Stored data entries:
· · · · ·

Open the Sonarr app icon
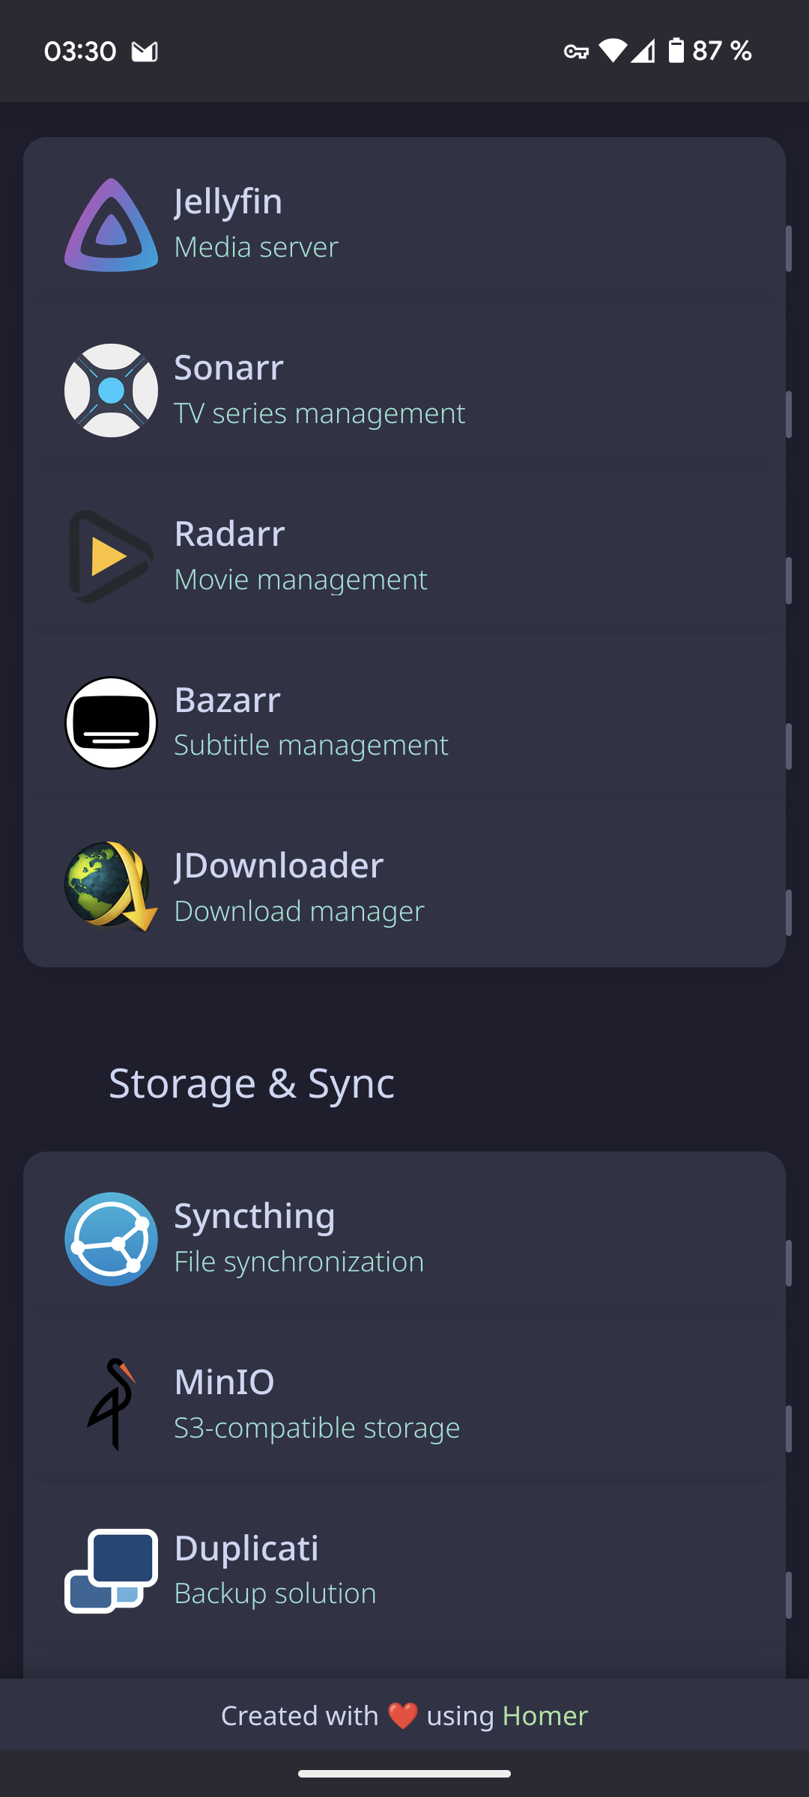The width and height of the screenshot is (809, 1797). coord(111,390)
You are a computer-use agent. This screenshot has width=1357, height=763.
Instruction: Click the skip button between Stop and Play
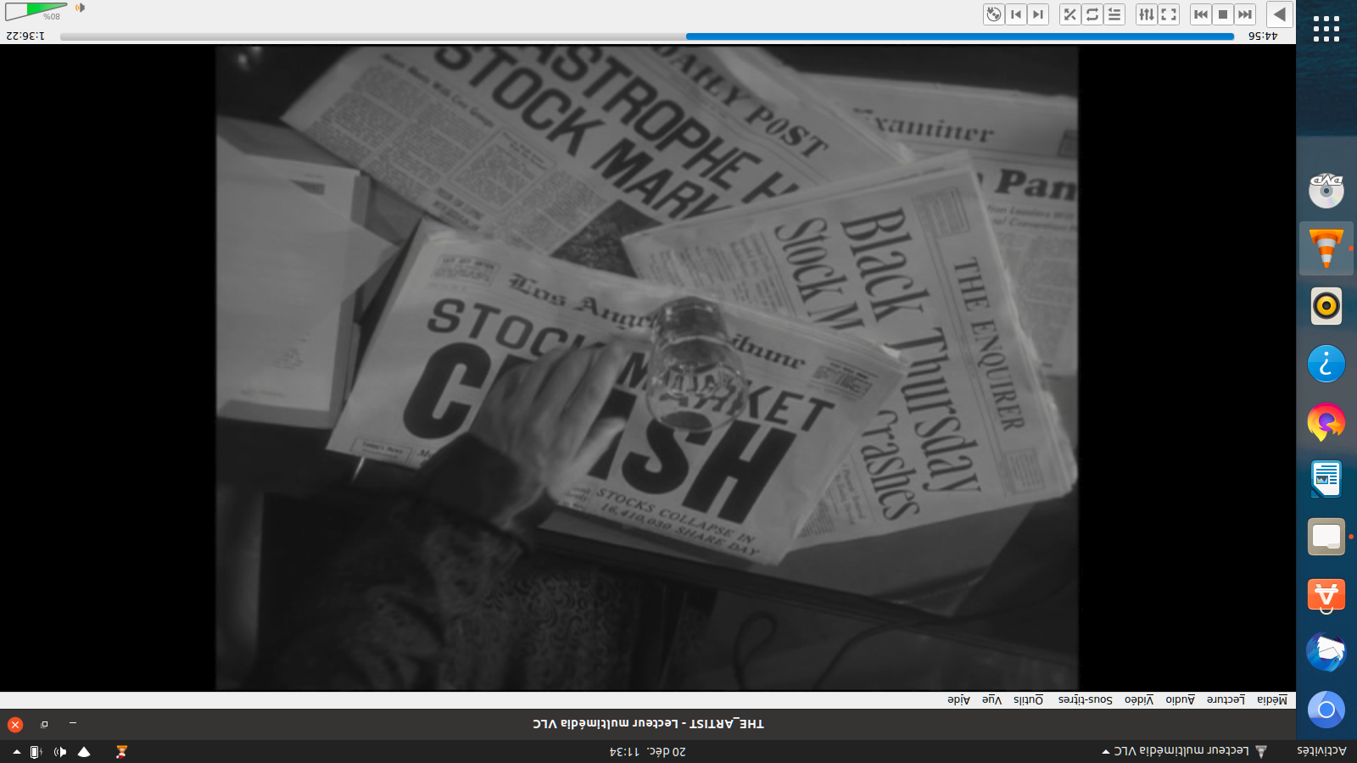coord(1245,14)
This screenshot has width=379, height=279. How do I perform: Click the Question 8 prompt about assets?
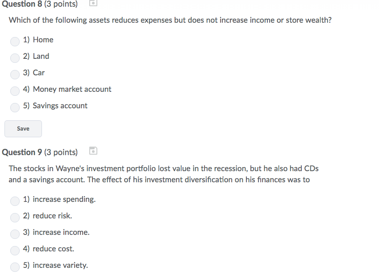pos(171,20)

· · · · ·

ABOUT THIS EXERCISE:
Here the job is to print the data above exactly, except for any pictures.

ANSWER TO THIS EXERCISE:
Open the Sonarr app icon
The width and height of the screenshot is (809, 1797). coord(111,390)
You are a computer-use agent. This screenshot has width=1357, height=763.
Instruction: Click the skip button between Stop and Play
coord(1245,14)
This screenshot has width=379, height=279. How do I perform: Click the Question 8 prompt about assets?
pos(171,20)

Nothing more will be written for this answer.